즉, 관능기를 부여한 폴리에틸렌글리콜 지질유도체를 통하여 항체와 리포솜을 복합체화하는 방법이 나타나게 되어, 이하를 예시할 수 있다 (Klibanov 외 J. Liposome Res.2(1992) 321, 일본공개특허공보평6-126152호공보, 일본특허공개공보평6-220070 호공보, WO94/22429, Hansen 외BBA 1239(1995) 133, Shahinian 외BBA 1237(1995) 99).
이들은, 지질과 폴리에틸렌글리콜 유도체를 유기용매 중에서 반응시켜, 지질-PEG-관능기란 화합물을 합성한다. 또한 다른 구성지질과 함께 리포솜화한 후 항체와 결합시킴으로써 항체-PEG-리포솜의 복합체를 얻는다.
구체적인 폴리에틸렌글리콜 지질유도체로서, 일본공개특허공보평6-126152 호 공보에서는 지방족탄화수소-PEG-카르보닐이미다졸이, 또한 일본공개특허공보 평6-220070 호공보 BBA 1237 (1995) 99 에서는 포스파티딜에탄올아민(PE)-PEG-말레이미드가, 또, WO94/22429, Hansen 외 BBA 1239 (1995) 133 에서는 PE-PEG-NH2-비오틴, 디스테아로일포스파티딜에탄올아민(DSPE)-PEG-히드라지드(HZ), DSPE-PEG-3-(2-피리딜티오)프로피오닐(PDP)를 이용한 항체결합 리포솜이 개시되었다.

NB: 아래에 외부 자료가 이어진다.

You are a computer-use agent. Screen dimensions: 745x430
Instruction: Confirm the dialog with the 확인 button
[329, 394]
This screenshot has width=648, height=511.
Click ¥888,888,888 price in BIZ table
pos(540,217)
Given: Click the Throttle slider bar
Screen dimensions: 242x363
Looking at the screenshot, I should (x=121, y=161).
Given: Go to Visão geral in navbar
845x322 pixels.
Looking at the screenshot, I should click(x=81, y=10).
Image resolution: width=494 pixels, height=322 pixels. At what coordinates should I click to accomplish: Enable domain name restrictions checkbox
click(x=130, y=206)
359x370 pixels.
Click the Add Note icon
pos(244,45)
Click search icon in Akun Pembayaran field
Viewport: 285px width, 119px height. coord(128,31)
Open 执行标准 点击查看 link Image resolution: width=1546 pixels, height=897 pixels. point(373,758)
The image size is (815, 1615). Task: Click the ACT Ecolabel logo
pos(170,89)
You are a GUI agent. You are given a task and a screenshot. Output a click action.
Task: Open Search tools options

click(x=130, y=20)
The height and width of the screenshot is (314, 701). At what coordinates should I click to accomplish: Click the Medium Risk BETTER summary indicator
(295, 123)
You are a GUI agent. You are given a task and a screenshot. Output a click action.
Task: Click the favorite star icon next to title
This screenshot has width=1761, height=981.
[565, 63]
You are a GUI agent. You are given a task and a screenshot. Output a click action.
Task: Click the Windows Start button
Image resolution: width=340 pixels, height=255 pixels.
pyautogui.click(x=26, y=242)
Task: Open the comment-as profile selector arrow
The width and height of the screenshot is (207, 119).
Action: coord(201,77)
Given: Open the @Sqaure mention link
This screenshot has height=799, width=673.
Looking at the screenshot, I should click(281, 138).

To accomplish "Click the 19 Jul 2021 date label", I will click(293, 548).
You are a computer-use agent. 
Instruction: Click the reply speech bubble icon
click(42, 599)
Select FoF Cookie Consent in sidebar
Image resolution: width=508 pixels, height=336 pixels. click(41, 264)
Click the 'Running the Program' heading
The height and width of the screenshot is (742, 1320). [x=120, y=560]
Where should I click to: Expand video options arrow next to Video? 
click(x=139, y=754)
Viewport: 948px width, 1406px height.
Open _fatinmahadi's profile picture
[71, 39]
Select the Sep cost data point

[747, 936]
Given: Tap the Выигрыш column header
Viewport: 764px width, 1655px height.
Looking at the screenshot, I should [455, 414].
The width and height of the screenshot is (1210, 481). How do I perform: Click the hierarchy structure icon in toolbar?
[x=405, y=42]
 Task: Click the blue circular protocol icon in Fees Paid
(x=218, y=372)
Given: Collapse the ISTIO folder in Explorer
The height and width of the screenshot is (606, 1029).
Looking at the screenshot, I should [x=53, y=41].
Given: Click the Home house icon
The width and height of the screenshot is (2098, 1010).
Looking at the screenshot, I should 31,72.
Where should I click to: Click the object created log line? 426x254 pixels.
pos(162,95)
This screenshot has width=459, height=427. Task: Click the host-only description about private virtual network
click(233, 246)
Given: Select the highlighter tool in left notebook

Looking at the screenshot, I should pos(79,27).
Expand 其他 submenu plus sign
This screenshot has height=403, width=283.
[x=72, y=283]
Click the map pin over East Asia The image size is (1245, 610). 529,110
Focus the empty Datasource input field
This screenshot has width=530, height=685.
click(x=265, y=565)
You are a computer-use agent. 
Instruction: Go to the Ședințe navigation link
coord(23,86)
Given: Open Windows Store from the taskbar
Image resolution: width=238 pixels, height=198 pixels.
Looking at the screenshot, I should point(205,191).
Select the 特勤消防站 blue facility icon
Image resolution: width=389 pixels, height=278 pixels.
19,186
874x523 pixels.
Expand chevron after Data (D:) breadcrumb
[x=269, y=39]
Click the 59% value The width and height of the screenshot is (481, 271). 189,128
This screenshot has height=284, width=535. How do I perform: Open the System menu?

이들에 의해 항체의 결합율이 향상되는 것, 또, 혈중동태가 개선되는 것이 나타났다.
그러나, 동시에 약간의 문제점도 지적되었다. 즉 DSPE-PEG-HZ를 이용한 방법에서는 항체처리의 과정에서 항체활성의 저하가 있고, 또 항체의 결합효율이 그다지 개선되어 있지 않음이 나타났다. DSPE-PEG-PDP 에서는 리포솜화 후에 환원처리가 필요하고 봉입약제로의 영향의 가능성이 있으며, 또한 조작이 번잡한 것이, PE-PEG-NH2-비오틴에서는 아비딘/비오틴을 통한 결합으로, 생체내투여에서는 이종단백으로서의 면역원성이 생각되는 것, 또한, 지방족탄화수소-PEG-카르보닐이미다졸에서는 PEG 유도체가 봉입하기위한 약제의 아미노기와 반응해버릴 가능성이 있는 것 등의 문제를 들 수 있었다.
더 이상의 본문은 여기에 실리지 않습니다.